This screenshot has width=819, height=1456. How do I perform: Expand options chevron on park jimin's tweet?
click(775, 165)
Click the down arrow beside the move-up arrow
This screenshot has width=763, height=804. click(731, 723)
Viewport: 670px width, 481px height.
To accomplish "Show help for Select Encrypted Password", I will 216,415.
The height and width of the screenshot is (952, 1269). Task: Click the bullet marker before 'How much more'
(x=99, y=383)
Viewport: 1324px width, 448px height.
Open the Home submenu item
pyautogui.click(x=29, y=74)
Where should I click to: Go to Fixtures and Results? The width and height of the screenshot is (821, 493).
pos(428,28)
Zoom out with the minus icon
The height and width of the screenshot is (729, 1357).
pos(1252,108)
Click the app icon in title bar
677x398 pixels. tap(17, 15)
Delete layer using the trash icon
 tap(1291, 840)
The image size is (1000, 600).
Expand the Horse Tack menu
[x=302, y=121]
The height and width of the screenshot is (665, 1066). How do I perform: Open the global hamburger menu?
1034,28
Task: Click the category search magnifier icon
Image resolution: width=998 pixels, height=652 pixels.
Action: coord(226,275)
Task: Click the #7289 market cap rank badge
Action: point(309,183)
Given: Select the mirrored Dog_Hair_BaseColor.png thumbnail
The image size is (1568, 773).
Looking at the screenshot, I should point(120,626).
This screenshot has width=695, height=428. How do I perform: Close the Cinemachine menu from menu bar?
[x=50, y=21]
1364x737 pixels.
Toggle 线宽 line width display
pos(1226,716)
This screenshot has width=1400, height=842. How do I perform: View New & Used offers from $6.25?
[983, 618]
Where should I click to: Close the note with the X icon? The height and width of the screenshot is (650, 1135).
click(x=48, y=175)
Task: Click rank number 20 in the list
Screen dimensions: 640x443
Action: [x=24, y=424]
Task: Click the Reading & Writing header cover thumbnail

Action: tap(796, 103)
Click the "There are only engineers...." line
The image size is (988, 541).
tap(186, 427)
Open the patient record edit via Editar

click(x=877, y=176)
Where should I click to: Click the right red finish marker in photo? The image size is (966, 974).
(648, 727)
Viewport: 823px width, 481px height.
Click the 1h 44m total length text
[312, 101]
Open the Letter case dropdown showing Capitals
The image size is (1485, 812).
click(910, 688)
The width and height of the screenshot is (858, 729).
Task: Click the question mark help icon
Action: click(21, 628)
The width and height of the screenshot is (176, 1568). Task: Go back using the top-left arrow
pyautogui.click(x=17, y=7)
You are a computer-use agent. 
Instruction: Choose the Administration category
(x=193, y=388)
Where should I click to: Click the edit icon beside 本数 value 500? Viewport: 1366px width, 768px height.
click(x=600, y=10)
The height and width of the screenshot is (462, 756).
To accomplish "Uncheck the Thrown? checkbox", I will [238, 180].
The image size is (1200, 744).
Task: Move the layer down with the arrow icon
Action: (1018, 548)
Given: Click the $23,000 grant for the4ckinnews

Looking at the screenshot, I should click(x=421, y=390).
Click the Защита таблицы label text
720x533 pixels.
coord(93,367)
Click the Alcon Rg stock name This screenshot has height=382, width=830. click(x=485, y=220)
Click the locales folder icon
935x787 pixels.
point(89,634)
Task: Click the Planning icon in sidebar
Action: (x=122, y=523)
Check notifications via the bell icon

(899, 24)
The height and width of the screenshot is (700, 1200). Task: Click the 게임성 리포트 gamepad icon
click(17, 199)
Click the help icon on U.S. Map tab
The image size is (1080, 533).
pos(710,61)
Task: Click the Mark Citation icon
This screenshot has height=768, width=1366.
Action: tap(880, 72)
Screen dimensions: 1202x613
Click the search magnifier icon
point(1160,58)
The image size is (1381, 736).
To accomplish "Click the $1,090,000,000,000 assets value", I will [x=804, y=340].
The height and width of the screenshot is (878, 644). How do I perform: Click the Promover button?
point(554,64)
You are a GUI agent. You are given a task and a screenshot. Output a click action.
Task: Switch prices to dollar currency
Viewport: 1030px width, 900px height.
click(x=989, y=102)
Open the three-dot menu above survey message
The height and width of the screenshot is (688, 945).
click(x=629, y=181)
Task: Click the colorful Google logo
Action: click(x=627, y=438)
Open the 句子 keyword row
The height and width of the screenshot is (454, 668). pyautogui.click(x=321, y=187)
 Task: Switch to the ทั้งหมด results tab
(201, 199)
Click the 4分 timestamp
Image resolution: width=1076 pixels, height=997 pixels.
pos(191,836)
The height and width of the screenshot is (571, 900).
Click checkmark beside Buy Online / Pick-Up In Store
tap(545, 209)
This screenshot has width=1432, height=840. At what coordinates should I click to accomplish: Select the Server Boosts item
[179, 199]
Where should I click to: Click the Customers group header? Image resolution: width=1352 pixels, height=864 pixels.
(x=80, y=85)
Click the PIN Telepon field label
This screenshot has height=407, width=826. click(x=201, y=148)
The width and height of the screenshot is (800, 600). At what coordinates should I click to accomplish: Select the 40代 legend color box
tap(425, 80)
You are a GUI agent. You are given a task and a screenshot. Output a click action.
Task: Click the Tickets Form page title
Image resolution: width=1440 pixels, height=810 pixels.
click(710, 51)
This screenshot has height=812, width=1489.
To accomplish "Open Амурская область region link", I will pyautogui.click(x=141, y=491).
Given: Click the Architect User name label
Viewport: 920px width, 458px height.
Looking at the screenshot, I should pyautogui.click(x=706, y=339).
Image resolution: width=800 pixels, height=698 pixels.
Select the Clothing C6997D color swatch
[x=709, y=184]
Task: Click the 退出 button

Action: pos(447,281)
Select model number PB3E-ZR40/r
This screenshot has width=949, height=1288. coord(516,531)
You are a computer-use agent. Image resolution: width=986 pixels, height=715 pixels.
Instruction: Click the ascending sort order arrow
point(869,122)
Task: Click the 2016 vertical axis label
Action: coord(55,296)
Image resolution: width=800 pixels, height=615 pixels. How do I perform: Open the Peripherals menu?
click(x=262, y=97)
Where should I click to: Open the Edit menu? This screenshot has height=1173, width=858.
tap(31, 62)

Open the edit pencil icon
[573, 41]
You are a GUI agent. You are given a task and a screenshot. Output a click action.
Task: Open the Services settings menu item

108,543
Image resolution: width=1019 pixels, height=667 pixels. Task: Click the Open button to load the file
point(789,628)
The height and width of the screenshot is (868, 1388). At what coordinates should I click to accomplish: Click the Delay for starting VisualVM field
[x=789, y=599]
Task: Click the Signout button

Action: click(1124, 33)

┄┄┄┄┄┄

• [EXERCISE INSTRUCTIONS]:
Output the records in full. Match them exactly.

• [SOLUTION TO THE EXERCISE]:
This screenshot has width=819, height=1456. How do I perform: Expand options chevron on park jimin's tweet?
click(775, 165)
Click the down arrow beside the move-up arrow
This screenshot has width=763, height=804. click(731, 723)
Viewport: 670px width, 481px height.
To accomplish "Show help for Select Encrypted Password", I will 216,415.
The height and width of the screenshot is (952, 1269). Task: Click the bullet marker before 'How much more'
(x=99, y=383)
Viewport: 1324px width, 448px height.
Open the Home submenu item
pyautogui.click(x=29, y=74)
Where should I click to: Go to Fixtures and Results? The width and height of the screenshot is (821, 493).
pos(428,28)
Zoom out with the minus icon
The height and width of the screenshot is (729, 1357).
pos(1252,108)
Click the app icon in title bar
677x398 pixels. tap(17, 15)
Delete layer using the trash icon
 tap(1291, 840)
The image size is (1000, 600).
Expand the Horse Tack menu
[x=302, y=121]
The height and width of the screenshot is (665, 1066). How do I perform: Open the global hamburger menu?
1034,28
Task: Click the category search magnifier icon
Image resolution: width=998 pixels, height=652 pixels.
Action: coord(226,275)
Task: Click the #7289 market cap rank badge
Action: point(309,183)
Given: Select the mirrored Dog_Hair_BaseColor.png thumbnail
The image size is (1568, 773).
Looking at the screenshot, I should point(120,626).
This screenshot has width=695, height=428. How do I perform: Close the Cinemachine menu from menu bar?
[x=50, y=21]
1364x737 pixels.
Toggle 线宽 line width display
pos(1226,716)
This screenshot has width=1400, height=842. How do I perform: View New & Used offers from $6.25?
[983, 618]
Where should I click to: Close the note with the X icon? The height and width of the screenshot is (650, 1135).
click(x=48, y=175)
Task: Click rank number 20 in the list
Screen dimensions: 640x443
Action: [x=24, y=424]
Task: Click the Reading & Writing header cover thumbnail

Action: tap(796, 103)
Click the "There are only engineers...." line
The image size is (988, 541).
tap(186, 427)
Open the patient record edit via Editar

click(x=877, y=176)
Where should I click to: Click the right red finish marker in photo? The image size is (966, 974).
(648, 727)
Viewport: 823px width, 481px height.
Click the 1h 44m total length text
[312, 101]
Open the Letter case dropdown showing Capitals
The image size is (1485, 812).
click(910, 688)
The width and height of the screenshot is (858, 729).
Task: Click the question mark help icon
Action: click(21, 628)
The width and height of the screenshot is (176, 1568). Task: Go back using the top-left arrow
pyautogui.click(x=17, y=7)
You are a computer-use agent. 
Instruction: Choose the Administration category
(x=193, y=388)
Where should I click to: Click the edit icon beside 本数 value 500? Viewport: 1366px width, 768px height.
click(x=600, y=10)
The height and width of the screenshot is (462, 756).
To accomplish "Uncheck the Thrown? checkbox", I will [238, 180].
The image size is (1200, 744).
Task: Move the layer down with the arrow icon
Action: (1018, 548)
Given: Click the $23,000 grant for the4ckinnews

Looking at the screenshot, I should click(x=421, y=390).
Click the Защита таблицы label text
720x533 pixels.
coord(93,367)
Click the Alcon Rg stock name This screenshot has height=382, width=830. click(x=485, y=220)
Click the locales folder icon
935x787 pixels.
point(89,634)
Task: Click the Planning icon in sidebar
Action: (x=122, y=523)
Check notifications via the bell icon

(899, 24)
The height and width of the screenshot is (700, 1200). Task: Click the 게임성 리포트 gamepad icon
click(17, 199)
Click the help icon on U.S. Map tab
The image size is (1080, 533).
pos(710,61)
Task: Click the Mark Citation icon
This screenshot has height=768, width=1366.
Action: tap(880, 72)
Screen dimensions: 1202x613
Click the search magnifier icon
point(1160,58)
The image size is (1381, 736).
To accomplish "Click the $1,090,000,000,000 assets value", I will [x=804, y=340].
The height and width of the screenshot is (878, 644). How do I perform: Click the Promover button?
point(554,64)
You are a GUI agent. You are given a task and a screenshot. Output a click action.
Task: Switch prices to dollar currency
Viewport: 1030px width, 900px height.
click(x=989, y=102)
Open the three-dot menu above survey message
The height and width of the screenshot is (688, 945).
click(x=629, y=181)
Task: Click the colorful Google logo
Action: click(x=627, y=438)
Open the 句子 keyword row
The height and width of the screenshot is (454, 668). pyautogui.click(x=321, y=187)
 Task: Switch to the ทั้งหมด results tab
(201, 199)
Click the 4分 timestamp
Image resolution: width=1076 pixels, height=997 pixels.
pos(191,836)
The height and width of the screenshot is (571, 900).
Click checkmark beside Buy Online / Pick-Up In Store
tap(545, 209)
This screenshot has width=1432, height=840. At what coordinates should I click to accomplish: Select the Server Boosts item
[179, 199]
Where should I click to: Click the Customers group header? Image resolution: width=1352 pixels, height=864 pixels.
(x=80, y=85)
Click the PIN Telepon field label
This screenshot has height=407, width=826. click(x=201, y=148)
The width and height of the screenshot is (800, 600). At what coordinates should I click to accomplish: Select the 40代 legend color box
tap(425, 80)
You are a GUI agent. You are given a task and a screenshot. Output a click action.
Task: Click the Tickets Form page title
Image resolution: width=1440 pixels, height=810 pixels.
click(710, 51)
This screenshot has height=812, width=1489.
To accomplish "Open Амурская область region link", I will pyautogui.click(x=141, y=491).
Given: Click the Architect User name label
Viewport: 920px width, 458px height.
Looking at the screenshot, I should pyautogui.click(x=706, y=339).
Image resolution: width=800 pixels, height=698 pixels.
Select the Clothing C6997D color swatch
[x=709, y=184]
Task: Click the 退出 button

Action: pos(447,281)
Select model number PB3E-ZR40/r
This screenshot has width=949, height=1288. coord(516,531)
You are a computer-use agent. Image resolution: width=986 pixels, height=715 pixels.
Instruction: Click the ascending sort order arrow
point(869,122)
Task: Click the 2016 vertical axis label
Action: coord(55,296)
Image resolution: width=800 pixels, height=615 pixels. How do I perform: Open the Peripherals menu?
click(x=262, y=97)
Where should I click to: Open the Edit menu? This screenshot has height=1173, width=858.
tap(31, 62)

Open the edit pencil icon
[573, 41]
You are a GUI agent. You are given a task and a screenshot. Output a click action.
Task: Open the Services settings menu item

108,543
Image resolution: width=1019 pixels, height=667 pixels. Task: Click the Open button to load the file
point(789,628)
The height and width of the screenshot is (868, 1388). At what coordinates should I click to accomplish: Click the Delay for starting VisualVM field
[x=789, y=599]
Task: Click the Signout button

Action: click(1124, 33)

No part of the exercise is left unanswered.